-- Start of Supplied material --

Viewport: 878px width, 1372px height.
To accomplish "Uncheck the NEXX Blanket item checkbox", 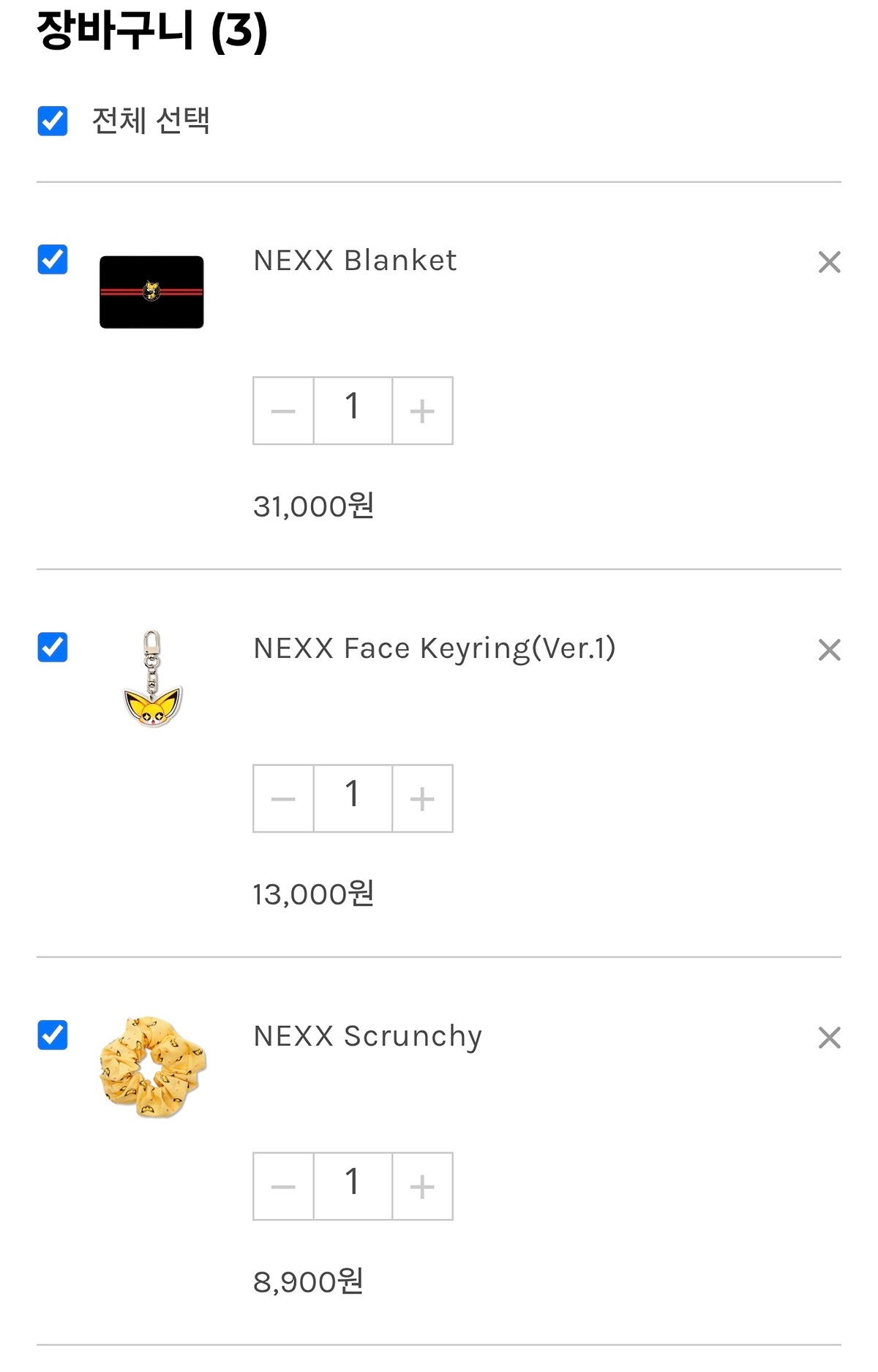I will coord(53,259).
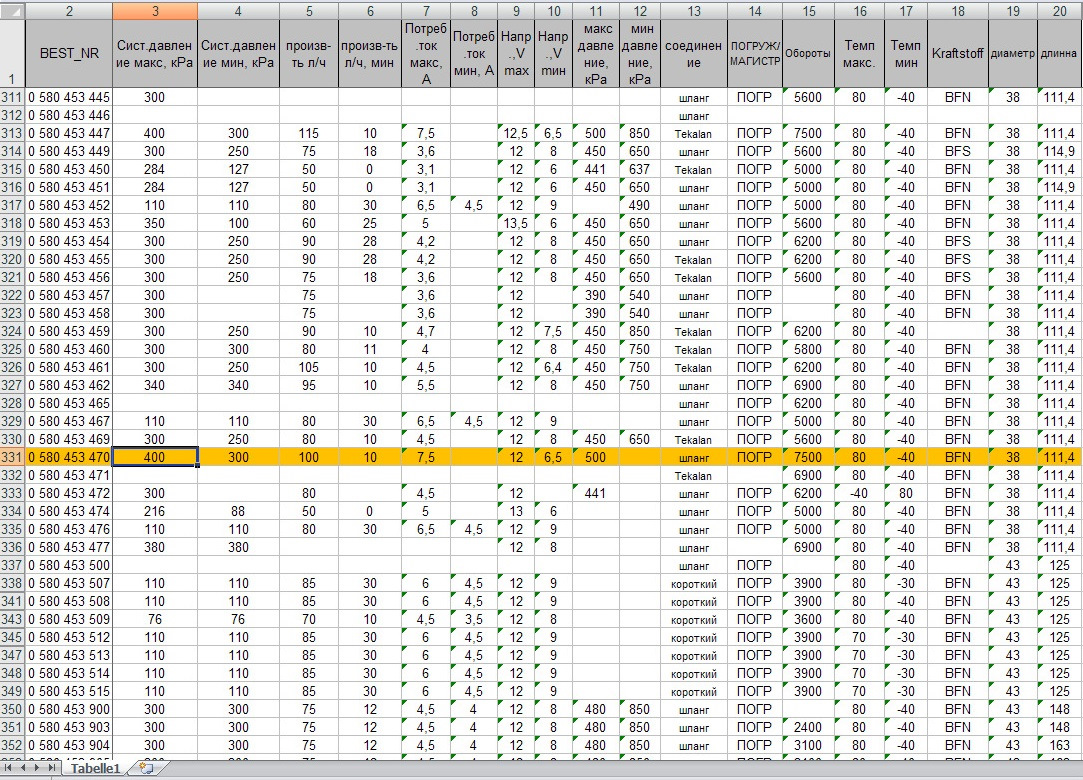This screenshot has height=780, width=1083.
Task: Click cell containing 0 580 453 470
Action: click(68, 456)
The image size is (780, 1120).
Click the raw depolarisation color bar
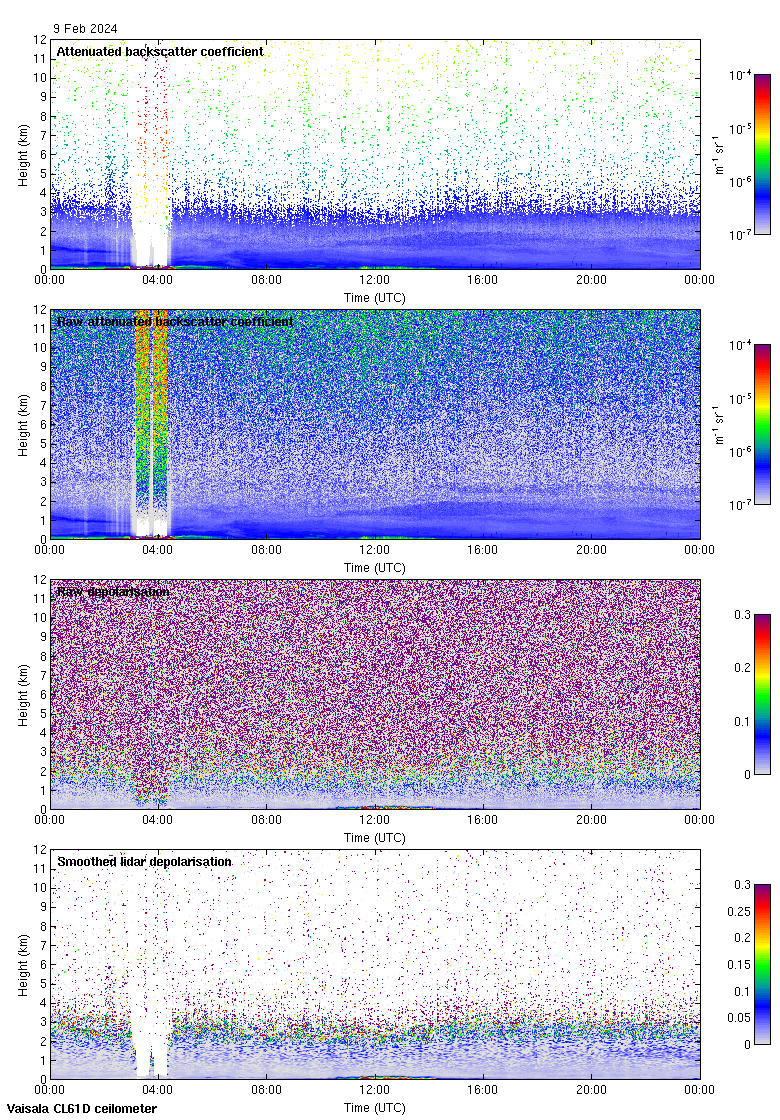[x=762, y=694]
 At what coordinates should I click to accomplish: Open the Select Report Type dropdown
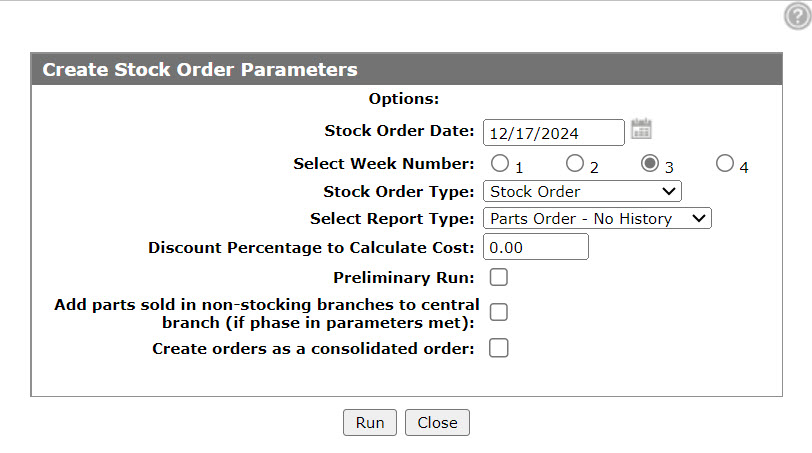point(597,218)
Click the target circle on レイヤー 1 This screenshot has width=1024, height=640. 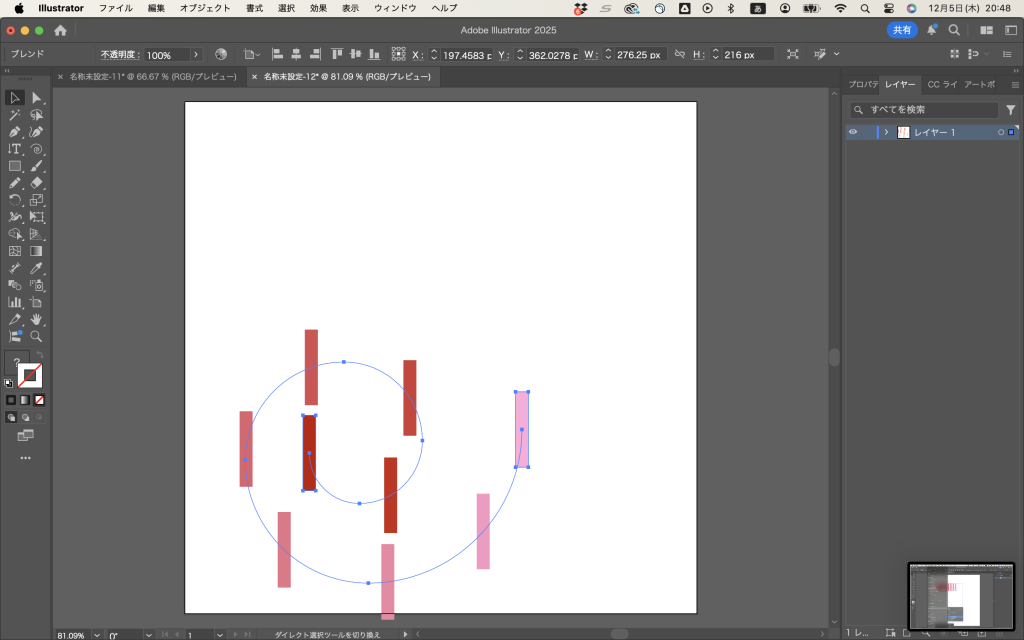coord(999,132)
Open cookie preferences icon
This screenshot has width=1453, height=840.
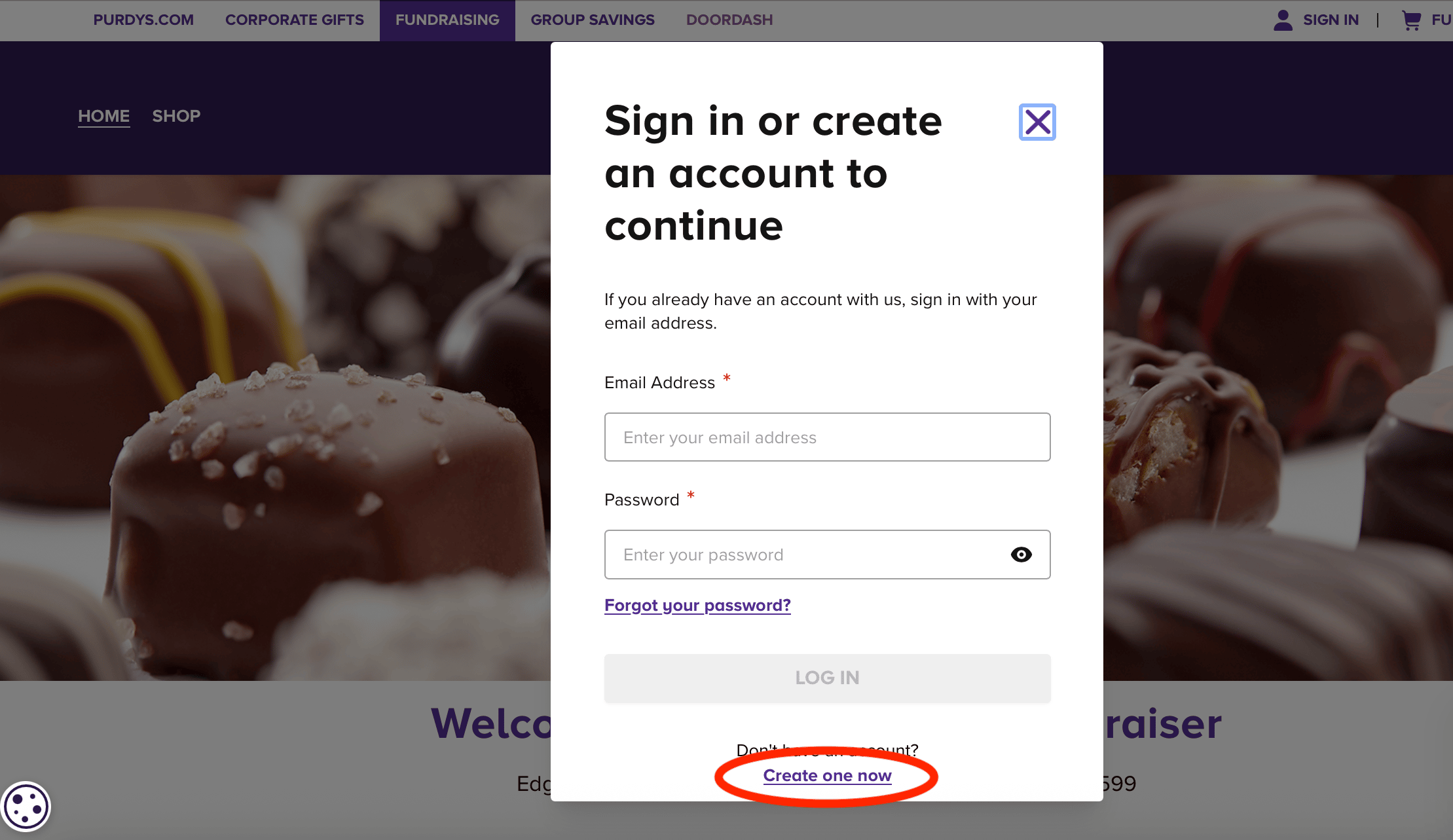(26, 806)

-- End of Supplied material --

Task to carry out —
Reproduce the records without changes, starting at the line that contains "Open cookie preferences icon" and continuing up to and including the last line of the records. Leave out the pictures.

Expected answer —
Open cookie preferences icon
This screenshot has width=1453, height=840.
(26, 806)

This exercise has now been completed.